What you should do - Continue the passage on executions of women in the United States, picking up right after its final sentence.

Source passage -
In cases of women on trial for murder, prosecutors often attempt to portray women as "deviant" and not meeting traditional gender roles, and they tend to blame them for their own abuse or mental illness, he said.

Execution of women is rare. Since 1632, there have been 575 documented executions of women of the more than 15,000 confirmed executions in the United States, according to the Espy File, a database of executions in the United States and the earlier colonies.

Since the US Supreme Court struck down the death penalty in 1972, arguing that it constituted "cruel and unusual punishment," then reversed its decision four years later, 16 women in death rows across the country have been executed.

Among them was Aileen Wuornos, a hitchhiking prostitute who killed six men along Florida highways. Wuornos initially claimed the killings were in self-defence after she was assaulted by clients but later told officials she did them intentionally. She was executed in Florida in 2002.

Source data -
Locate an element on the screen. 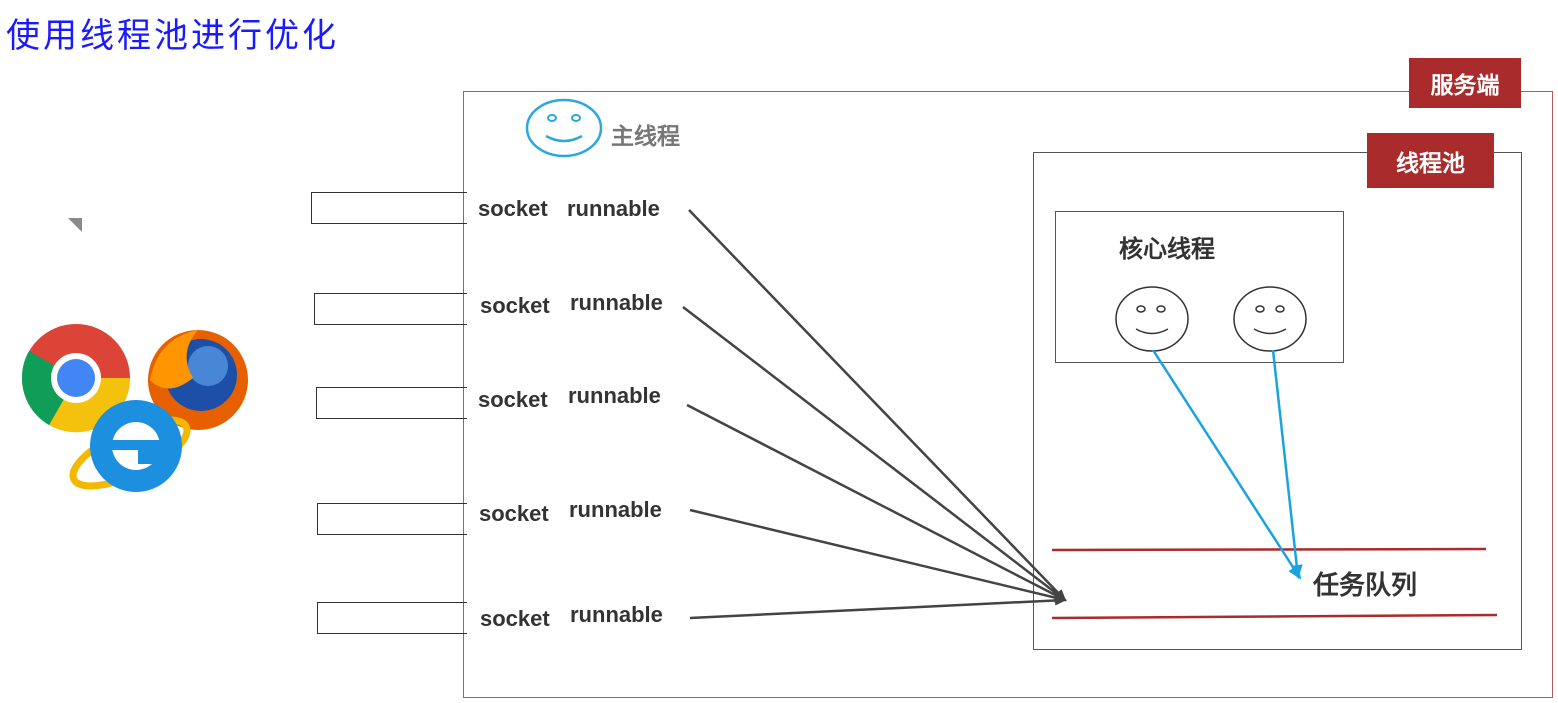 This screenshot has width=1558, height=703. queue-line-top is located at coordinates (1269, 550).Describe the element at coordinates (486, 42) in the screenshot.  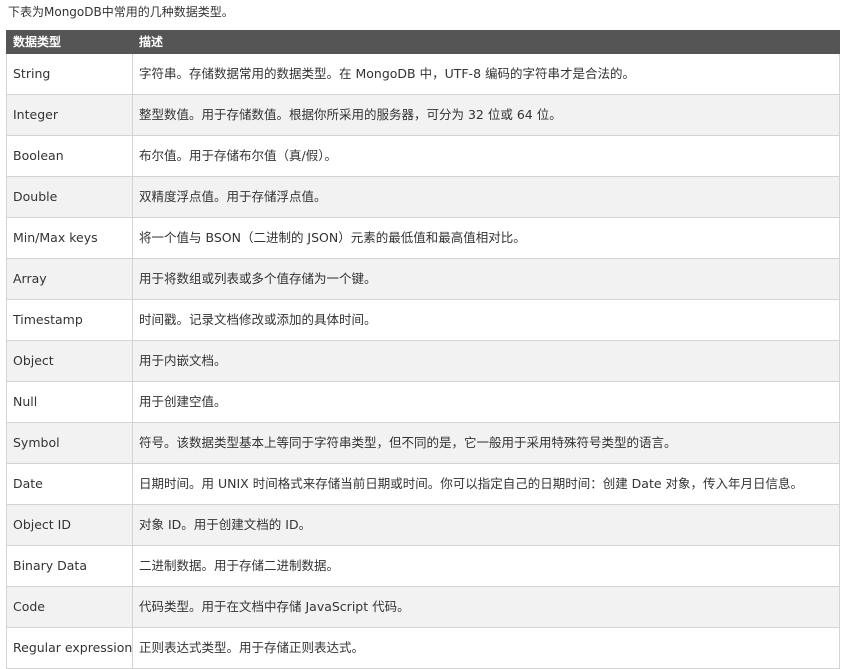
I see `header-description: 描述` at that location.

Response box -
Last year, Attorney General William Barr announced that the Justice Department would resume executions of federal inmates sentenced to death, using a single drug, pentobarbital, after several botched executions by lethal injection renewed scrutiny of capital punishment.

The Department of Justice also on Friday scheduled the execution for Brandon Bernard, who was found guilty of the murders of two youth ministers in Texas in 1999.

Christopher Andre Vialva, another man convicted in the same killing, was executed last month.